"We're pushing hard to get our friends at S&P to be where we think we should have been long ago," Aircastle chief executive Michael Inglese told investors on 13 February during an earnings call. "It's front and centre, and what we're focused on."

It seems that S&P Global Ratings was receptive to Inglese's message, and on 18 May Aircastle joined its listed peers AerCap and Air Lease as investment grade.

"The upgrades were long coming," says one analyst.

After S&P revealed its upgrade of the company from "BB+" to "BBB-" on 18 May, Fitch Ratings gave the Stamford, Connecticut-based lessor the same designation on 29 May.

The importance of this cannot be overstated. Not only will Aircastle benefit from a lower cost of capital, but the lessor will also be able to tap into a significantly larger investor pool.

Last year, S&P revised its outlook on Aircastle to positive and affirmed its "BB+" rating, one notch short of investment grade. But Aircastle has "continued to increase the size and improve the quality of its leased aircraft portfolio over the past two years", says the agency in its 18 May upgrade report.

It wasn't an easy undertaking to get the company to where it is.

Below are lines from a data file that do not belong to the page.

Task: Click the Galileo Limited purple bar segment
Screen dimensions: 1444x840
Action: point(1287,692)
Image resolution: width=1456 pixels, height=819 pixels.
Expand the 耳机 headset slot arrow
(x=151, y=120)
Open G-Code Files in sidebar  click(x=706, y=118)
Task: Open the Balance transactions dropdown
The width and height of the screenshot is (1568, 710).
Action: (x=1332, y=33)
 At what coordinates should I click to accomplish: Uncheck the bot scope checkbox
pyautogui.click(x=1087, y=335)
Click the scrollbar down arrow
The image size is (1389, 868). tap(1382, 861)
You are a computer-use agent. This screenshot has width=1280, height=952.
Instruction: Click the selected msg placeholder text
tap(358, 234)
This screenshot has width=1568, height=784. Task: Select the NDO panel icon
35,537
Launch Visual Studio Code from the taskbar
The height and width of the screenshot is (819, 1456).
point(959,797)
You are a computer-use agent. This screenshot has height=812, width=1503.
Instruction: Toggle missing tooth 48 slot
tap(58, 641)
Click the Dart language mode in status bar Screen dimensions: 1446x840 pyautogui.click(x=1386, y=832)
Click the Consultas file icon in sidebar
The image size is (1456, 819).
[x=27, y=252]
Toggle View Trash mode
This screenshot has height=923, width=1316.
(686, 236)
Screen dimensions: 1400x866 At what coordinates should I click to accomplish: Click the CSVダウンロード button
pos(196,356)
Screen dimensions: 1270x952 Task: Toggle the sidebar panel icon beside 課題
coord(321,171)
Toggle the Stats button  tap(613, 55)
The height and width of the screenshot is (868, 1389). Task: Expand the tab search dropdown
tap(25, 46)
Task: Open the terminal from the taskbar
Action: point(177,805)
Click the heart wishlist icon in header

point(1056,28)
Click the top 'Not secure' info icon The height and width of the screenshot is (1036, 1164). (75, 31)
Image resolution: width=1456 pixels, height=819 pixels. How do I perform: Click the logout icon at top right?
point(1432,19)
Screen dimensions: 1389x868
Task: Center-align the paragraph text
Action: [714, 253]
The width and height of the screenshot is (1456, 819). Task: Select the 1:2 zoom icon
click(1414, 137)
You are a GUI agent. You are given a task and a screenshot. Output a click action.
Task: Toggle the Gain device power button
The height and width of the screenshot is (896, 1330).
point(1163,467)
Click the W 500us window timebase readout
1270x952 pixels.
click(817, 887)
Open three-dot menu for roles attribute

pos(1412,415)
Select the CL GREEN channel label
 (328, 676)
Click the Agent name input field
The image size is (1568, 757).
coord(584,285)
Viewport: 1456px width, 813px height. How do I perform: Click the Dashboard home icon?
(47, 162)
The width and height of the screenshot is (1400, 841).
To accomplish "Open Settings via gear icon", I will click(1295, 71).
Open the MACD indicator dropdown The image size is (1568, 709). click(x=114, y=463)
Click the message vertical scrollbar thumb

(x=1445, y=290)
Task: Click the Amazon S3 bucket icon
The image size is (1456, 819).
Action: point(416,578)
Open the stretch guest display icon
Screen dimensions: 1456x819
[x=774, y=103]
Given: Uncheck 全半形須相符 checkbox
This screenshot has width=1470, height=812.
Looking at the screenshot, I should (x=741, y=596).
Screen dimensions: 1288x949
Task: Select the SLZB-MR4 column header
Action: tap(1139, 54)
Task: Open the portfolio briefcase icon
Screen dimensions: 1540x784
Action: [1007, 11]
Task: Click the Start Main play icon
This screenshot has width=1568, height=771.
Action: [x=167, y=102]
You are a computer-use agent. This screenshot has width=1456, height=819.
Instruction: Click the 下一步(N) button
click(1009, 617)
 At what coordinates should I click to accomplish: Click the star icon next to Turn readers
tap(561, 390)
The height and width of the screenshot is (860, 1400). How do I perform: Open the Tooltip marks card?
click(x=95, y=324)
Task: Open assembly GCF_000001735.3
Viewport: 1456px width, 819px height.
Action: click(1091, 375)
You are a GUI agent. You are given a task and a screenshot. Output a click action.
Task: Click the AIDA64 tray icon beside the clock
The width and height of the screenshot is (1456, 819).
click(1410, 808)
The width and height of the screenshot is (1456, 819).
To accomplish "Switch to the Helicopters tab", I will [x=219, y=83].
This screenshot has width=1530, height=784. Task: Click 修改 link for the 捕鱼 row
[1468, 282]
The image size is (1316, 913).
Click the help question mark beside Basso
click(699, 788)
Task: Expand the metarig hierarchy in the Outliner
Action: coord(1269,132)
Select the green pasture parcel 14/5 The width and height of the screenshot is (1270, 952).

Aircastle has spent the better part of this decade cleaning up its portfolio, both reducing its freighter exposure and trimming the average age of its fleet.

Since the end of 2011, Aircastle has reduced its freighter exposure from 31% to 5% of its overall portfolio, while the company has increased its narrowbody investments from 36% to 66% of book value since the start of 2015.

The credit upgrades are further justified by Aircastle's relatively low leverage at 2.2x as of 31 March. Listed competitors AerCap and Air Lease have debt-to-equity ratios of 2.8:1 and 2.34:1, respectively. Fitch adds that the high number of unencumbered assets is another advantage for the lessor.

As a result of the upgrades, Aircastle will be able to raise debt cheaper than those going to the high-yield market. And while rates are going up, several bankers note that spreads are still tight, meaning that Aircastle will have a cost advantage compared with its competitors, particularly in the mid-life market.

One analyst tells FlightGlobal that the spread differential between AerCap and Aircastle – both "BBB-" – will narrow on the heels of the rating changes, though AerCap will still have a 10-20 basis point advantage over Aircastle.

Most importantly, with the ratings agencies bestowing the coveted investment-grade mantle on Aircastle, the lessor will have continued access to liquidity in a downturn, when the market often shuts for sub-investment-grade credits. Wile the window to raise funding narrows for all during a market shock, investment-grade status effectively de-risks the entire enterprise throughout the cycle by facilitating capital-markets access during a downturn.